3.14.11 Founder and President of Virginia Tomorrow Bob Holsworth joins Coy to discuss all things Virginia politics. Today, Holsworth addresses the chances of a Tim Kaine v. George Allen election, and he also comments on all of the press the Tea Party has been receiving over the past week. You can hear all of that and more, right here.
3.14.11 Program Director for the Virginia Festival of the Book Nancy Damon joins Coy to discuss the agenda for this week’s festival. The programs are held all throughout town at various times and locations, so be sure to look over the schedule. All events are free of charge.
3.14.11 Professor in the Corcoran Department of History at the University of Virginia Brian Balogh joins Coy to discuss the history of the census. You can also hear Brian as one of the history buffs on Backstory Radio Still want more Balogh? Check out his most recent book A Government Out of Sight: The Mystery of National Authority in Nineteenth-Century America.
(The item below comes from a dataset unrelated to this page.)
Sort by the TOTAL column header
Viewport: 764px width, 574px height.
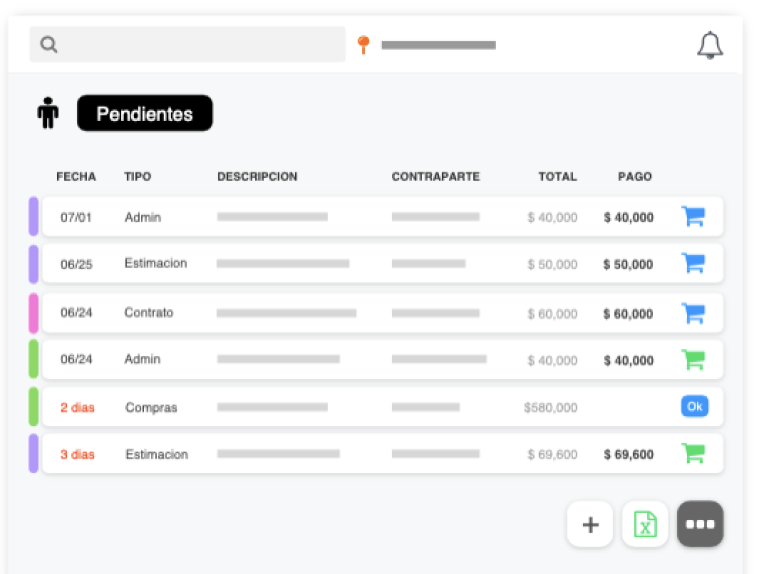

3.14.11 Assistant Director for Public Programs at the Miller Center of Public Affairs George Gilliam joins Coy to discuss upcoming events. The conversation also recaps the recent controversial lecture and q&a session with Elliott Abrams on peace in the Middle East. Before previewing upcoming lectures- including one on the origins of the Peace Corps and another on the value of public opinion polls, Gilliam also talks a little bit about his area of scholarly expertise: Virginia history.